The second challenge is the search for a sustainable model
of economic recovery, growth, and development. The focus on financing climate
change mitigation and adaptation is too narrow given the significant resource
flows needed for developing countries to shift from high carbon, fossil-fuel
energy to low carbon, renewable energy sources; to address the food crisis
exacerbated by extreme and frequent climate events, floods, droughts, storms,
loss of arable land and biodiversity; and to provide social protection for
groups most vulnerable to the impacts of climate change including disease,
landlessness, migration, poverty, and much more. Thus, far solutions to all
these challenges have tended to be market- or technology-oriented and driven by
corporate interests, which have created new inequalities between the North and
the South.
The third challenge is the inconsistencies between international
trade rules (both WTO and regional trade mechanisms) and international
environmental agreements.While economic south governments and civil society
acknowledge some of these converging crises, as in other regions of the globe
the inter-linkages between them are often ignored.
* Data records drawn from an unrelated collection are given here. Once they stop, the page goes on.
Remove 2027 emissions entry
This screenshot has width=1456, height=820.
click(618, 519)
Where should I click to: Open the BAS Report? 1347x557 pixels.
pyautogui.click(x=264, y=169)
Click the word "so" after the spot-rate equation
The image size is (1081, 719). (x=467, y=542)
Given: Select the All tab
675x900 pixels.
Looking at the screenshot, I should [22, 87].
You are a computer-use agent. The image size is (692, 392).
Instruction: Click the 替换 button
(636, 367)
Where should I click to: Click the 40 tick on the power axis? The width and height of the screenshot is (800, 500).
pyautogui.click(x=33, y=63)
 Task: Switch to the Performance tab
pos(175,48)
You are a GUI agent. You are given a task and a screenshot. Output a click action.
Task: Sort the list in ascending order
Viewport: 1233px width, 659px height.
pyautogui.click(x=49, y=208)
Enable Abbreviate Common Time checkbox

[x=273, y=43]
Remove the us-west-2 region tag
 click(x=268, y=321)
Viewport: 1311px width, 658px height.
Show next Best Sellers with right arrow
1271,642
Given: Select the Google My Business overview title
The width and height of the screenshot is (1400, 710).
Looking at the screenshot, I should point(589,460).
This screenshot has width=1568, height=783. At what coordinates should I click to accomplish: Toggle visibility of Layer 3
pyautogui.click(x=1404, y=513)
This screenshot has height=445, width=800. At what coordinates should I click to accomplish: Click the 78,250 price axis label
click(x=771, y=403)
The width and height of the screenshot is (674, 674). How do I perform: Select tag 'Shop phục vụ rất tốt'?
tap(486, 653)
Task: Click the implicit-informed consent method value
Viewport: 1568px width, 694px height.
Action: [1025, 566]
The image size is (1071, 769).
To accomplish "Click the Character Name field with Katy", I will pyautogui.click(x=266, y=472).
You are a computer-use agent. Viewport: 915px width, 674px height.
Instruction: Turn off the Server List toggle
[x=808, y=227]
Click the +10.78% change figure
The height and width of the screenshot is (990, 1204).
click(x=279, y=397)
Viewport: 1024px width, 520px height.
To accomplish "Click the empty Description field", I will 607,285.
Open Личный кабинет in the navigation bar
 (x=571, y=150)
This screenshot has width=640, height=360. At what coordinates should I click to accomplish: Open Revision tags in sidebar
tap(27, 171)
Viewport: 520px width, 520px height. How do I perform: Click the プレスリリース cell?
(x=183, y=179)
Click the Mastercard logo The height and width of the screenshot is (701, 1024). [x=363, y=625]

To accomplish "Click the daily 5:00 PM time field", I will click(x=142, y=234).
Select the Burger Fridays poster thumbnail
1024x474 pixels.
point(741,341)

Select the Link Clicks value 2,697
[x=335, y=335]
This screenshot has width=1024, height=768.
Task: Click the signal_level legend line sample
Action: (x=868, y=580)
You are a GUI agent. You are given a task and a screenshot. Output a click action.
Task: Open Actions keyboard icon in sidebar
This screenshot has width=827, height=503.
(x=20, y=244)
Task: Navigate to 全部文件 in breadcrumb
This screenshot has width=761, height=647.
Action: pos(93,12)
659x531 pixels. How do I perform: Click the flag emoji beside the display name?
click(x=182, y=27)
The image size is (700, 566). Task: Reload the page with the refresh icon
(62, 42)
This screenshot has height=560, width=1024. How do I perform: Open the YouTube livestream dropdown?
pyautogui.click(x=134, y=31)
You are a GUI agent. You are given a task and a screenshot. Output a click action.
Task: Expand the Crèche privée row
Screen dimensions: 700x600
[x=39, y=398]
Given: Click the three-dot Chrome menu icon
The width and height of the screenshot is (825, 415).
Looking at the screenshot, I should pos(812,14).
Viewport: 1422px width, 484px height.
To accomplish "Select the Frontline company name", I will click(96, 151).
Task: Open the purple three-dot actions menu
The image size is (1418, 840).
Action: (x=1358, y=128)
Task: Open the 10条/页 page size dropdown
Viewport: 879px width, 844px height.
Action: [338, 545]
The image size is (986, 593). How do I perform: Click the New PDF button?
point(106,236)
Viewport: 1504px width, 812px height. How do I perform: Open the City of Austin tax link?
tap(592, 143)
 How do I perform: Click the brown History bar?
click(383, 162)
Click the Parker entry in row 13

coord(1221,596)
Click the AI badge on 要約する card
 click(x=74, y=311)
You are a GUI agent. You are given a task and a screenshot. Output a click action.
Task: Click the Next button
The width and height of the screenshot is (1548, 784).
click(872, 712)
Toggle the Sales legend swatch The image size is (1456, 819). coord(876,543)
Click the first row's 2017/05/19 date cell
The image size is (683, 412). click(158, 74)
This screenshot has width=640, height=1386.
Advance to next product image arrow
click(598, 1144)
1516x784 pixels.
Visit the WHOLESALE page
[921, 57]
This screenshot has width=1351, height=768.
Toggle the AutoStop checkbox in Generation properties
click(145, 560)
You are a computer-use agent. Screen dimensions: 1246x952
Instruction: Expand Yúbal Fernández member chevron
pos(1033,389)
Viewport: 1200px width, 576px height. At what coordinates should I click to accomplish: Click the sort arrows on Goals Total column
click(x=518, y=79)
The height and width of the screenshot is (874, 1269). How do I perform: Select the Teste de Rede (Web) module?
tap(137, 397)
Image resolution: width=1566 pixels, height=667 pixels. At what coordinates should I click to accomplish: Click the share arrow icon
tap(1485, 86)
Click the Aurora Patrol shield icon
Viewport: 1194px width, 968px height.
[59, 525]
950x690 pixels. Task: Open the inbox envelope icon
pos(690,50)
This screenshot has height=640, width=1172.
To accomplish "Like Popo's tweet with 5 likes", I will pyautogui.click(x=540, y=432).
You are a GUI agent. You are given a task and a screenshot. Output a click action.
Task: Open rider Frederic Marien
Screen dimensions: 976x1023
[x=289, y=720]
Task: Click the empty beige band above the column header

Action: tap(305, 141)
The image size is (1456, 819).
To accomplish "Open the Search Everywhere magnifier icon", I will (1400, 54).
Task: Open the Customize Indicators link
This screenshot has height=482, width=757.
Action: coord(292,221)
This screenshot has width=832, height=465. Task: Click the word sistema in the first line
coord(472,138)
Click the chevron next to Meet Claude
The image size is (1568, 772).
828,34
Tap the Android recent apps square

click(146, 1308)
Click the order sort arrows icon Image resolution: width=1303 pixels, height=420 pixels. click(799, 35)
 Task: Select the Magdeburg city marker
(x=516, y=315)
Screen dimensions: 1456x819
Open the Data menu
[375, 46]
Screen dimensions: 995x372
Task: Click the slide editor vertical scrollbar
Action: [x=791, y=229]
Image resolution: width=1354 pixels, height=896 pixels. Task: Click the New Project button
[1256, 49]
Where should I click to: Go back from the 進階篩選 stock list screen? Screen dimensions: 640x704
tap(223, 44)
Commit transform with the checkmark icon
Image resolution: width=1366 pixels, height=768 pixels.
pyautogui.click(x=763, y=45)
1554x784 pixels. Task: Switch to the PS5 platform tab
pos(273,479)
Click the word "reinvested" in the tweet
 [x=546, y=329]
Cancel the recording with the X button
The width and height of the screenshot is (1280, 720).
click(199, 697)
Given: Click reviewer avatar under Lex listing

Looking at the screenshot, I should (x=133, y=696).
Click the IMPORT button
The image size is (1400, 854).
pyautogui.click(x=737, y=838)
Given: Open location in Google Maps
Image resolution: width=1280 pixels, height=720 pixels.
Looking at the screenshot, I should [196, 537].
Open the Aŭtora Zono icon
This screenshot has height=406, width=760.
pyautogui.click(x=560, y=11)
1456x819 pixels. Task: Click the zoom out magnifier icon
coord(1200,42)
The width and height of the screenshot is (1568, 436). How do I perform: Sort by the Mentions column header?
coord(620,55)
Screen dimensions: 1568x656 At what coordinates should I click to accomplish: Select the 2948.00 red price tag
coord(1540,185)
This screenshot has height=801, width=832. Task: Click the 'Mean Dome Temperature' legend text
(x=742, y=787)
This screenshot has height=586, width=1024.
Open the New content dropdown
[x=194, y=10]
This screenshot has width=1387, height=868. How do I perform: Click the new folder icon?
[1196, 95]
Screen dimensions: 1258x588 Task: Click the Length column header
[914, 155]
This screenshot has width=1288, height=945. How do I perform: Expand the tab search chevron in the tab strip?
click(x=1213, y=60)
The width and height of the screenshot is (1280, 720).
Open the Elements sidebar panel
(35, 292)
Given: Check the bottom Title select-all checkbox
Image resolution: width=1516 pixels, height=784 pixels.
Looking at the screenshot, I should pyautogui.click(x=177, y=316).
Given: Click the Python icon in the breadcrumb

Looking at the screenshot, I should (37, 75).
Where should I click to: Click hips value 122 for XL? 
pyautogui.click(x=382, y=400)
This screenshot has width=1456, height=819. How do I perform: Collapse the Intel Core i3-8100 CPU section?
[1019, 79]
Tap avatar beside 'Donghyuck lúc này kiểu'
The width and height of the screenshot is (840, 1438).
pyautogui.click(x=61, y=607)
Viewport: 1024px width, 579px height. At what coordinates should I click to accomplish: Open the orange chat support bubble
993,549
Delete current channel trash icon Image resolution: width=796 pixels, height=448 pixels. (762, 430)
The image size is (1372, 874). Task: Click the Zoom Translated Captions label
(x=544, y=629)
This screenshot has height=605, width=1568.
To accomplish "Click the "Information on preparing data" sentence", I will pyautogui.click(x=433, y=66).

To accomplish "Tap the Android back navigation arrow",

This project brings together actors working in various
spheres of the areas of gender, economic and climate justice in the three
regions of the Pacific, Africa and Latin America, in settings where people can
raise difficult questions and political challenges in an atmosphere of trust
and collective reflection. Specifically, participants include researchers and
analysts from academia and civil society; policy makers from government,
inter-governmental and regional institutions; and young and local women
activists.
The training institutes and consultations aim to provide
venues for sharing information on a range of global and regional responses to
the world multiples crises, including new initiatives that challenge hegemonic
thinking and systems in finance, trade and monetary, and environmental
policymaking, as well as for mapping current measures, mechanisms and programs
at national and regional levels; and discuss possibilities, constraints and
contradictions. The women’s rights activists from local and regional
organizations will have their own facilitated input process.
Through the process, DAWN also hopes to encourage young
feminists and women’s rights advocates to increase their engagement in
transforming global economic and climate change governance structures; build
capacity in policy analysis and advocacy on key gender, economic and climate
justice issues, and their interlinkages; and encourage solidarity and support
to contribute to policy proposals and social movement activism toward and
during regional and global policy advocacy targets including the Tarawa Climate
Change Conference (Kiribati, Nov 9-12 2010), CBD COP 10 (Nagoya, 27-29 October
2010), UNFCCC COP 16 (Mexico, Nov 29-Dec 10, 2010), Rio+20' Earth Summit (New
York, May 2012), UNFCCC COP 17 (South Africa) and others.